Barely two weeks after the release of the letter, the Coalition for Nigeria Movement CNM), parading mostly former governors and staunch loyalists of Obasanjo, was launched at the Shehu Yar’adua Centre in Abuja. Speaking at the launch, a former governor of Ondo state, Olagunsoye Oyinlola said the “movement was not launched to legitimise OBJ’s legacies”, but coincided with the former president’s letter, which raised critical issues that must be tackled. He said himself and other notable Nigerians felt “the time has come that the youths should take the lead while the elders only provide guidance.”
Meanwhile, Obasanjo, who was not at the launch of the movement in Abuja, yesterday formally registered as a member of the movement. Obasanjo completed the membership form of the movement and handed it over to Oyinlola, the national coordinator of the movement, at the NUJ secretariat, Abeokuta.
It will be recalled that Obasanjo used similar method to mobilise and campaign against former President Goodluck Jonathan and then ruling party – People’s Democratic Party (PDP) in 2014 when he employed the service of his ward Chairman who brought in party members from ward 11, Owu Abeokuta North, to tear Obasanjo’s PDP membership card.
While speaking in presence of Oyinlola, Duke as well as Modupe Adelaja, former Minister of State for Defence; Ekundayo Opaleye, former Military Administrator of old Ondo state; Taofeek Arapaja, former Deputy Governor of Oyo state; Gboyega Isiaka, two-term governorship candidate in Ogun state, among others, Obasanjo-Bello said, “If the instruments we have used so far in our nation building and governance since independence have not served us well, it is imperative that we should rethink and retool.
“It was Einstein who stated that it would amount to height of folly for anybody or any group to continue to do things in the same way and expect different results. Coalition for Nigeria Movement is proposed as the new direction to mobilise our population for unity, co-operation, development, rule of law, employment, law and order, justice, integration, peace, security, stability, welfare and well-being.
“In these regards, special attention and space must be given to youths and women, who in most cases, have been victims and underlings.
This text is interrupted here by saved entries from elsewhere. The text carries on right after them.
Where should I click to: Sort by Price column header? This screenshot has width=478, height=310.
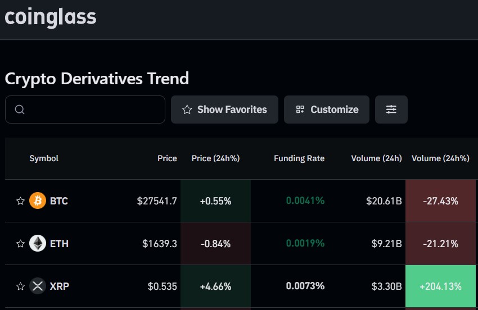(x=167, y=158)
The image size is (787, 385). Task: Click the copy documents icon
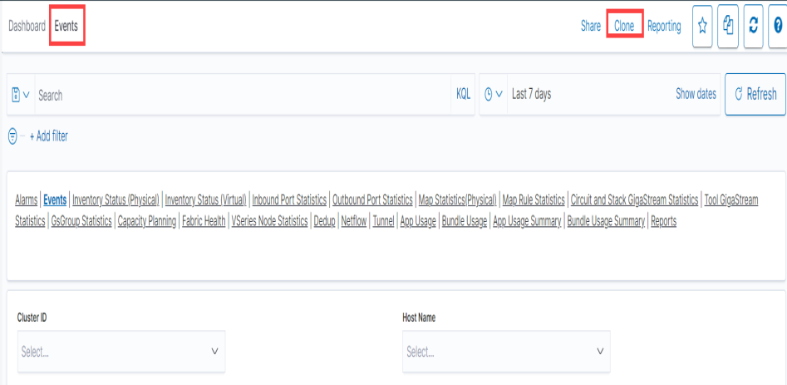click(728, 27)
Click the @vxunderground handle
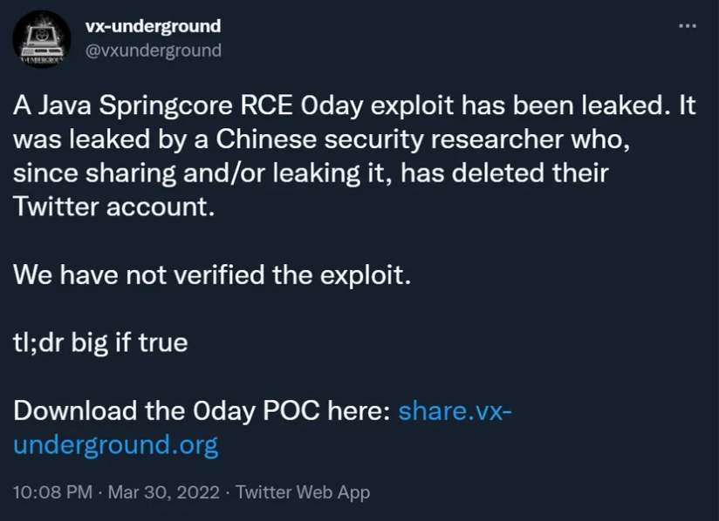The image size is (719, 521). pyautogui.click(x=154, y=50)
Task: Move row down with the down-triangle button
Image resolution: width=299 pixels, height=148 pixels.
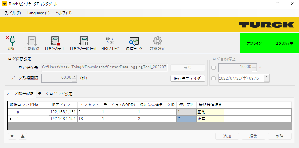Action: click(x=12, y=136)
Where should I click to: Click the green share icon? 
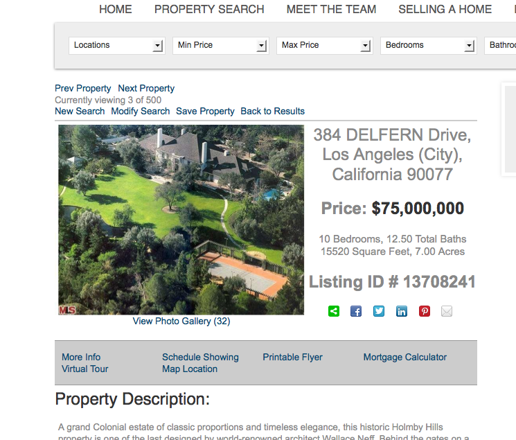(334, 311)
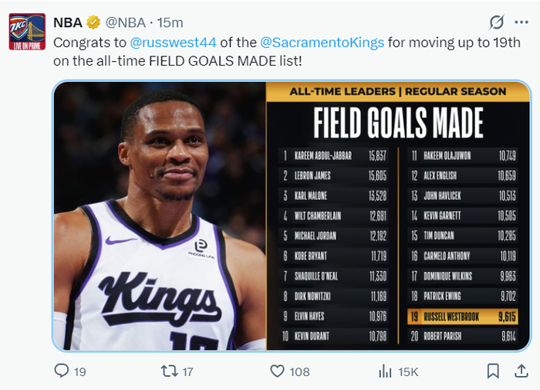Open the Grok explain-post icon
The image size is (540, 390).
pyautogui.click(x=498, y=22)
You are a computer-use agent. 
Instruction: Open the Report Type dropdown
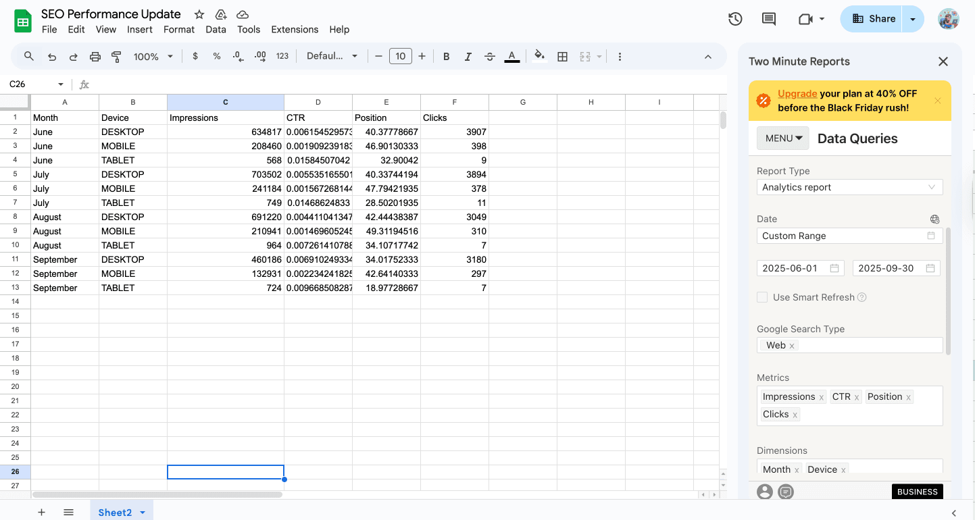tap(849, 187)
Youths and women must be carried along right from the first go, they must be carried along and have a place of honour and responsibility, they must be part and parcel of governance in this country.
“If what we have tried in the past has not taken us to the promise land, we have to try something else and something else is this grassroots popular movement built from the bottom to lead us, I hope and pray, to the promise land.
“So, the issue of youth and women are taken together and I do believe and hope, and that is what my own responsibility would be, working with others to give guidance, direction and advice that right from the word go, the youths and women must be given a pride of place and honour in this movement.”
Speaking on why he greeted President Buhari at African Union Summit held at weekend in Addis Ababa, Ethiopia, Obasanjo noted that he could not single out Buhari unacknowledged, having greeted all other present and past leaders of the Continent, saying the action was borne out of respect as a well brought up Yoruba-born Nigerian.
He said, “I wonder why some Nigerians were worried why I had to pay respect to the Nigerian President, that’s my own upbringing as a well born and bred Yoruba boy. That doesn’t mean that what I have said about the President, which I did not say out of bitterness and hatred, is evidence that the President has performed. In some areas, good enough, in other areas not good, and proper advice which he may take and he may not take.”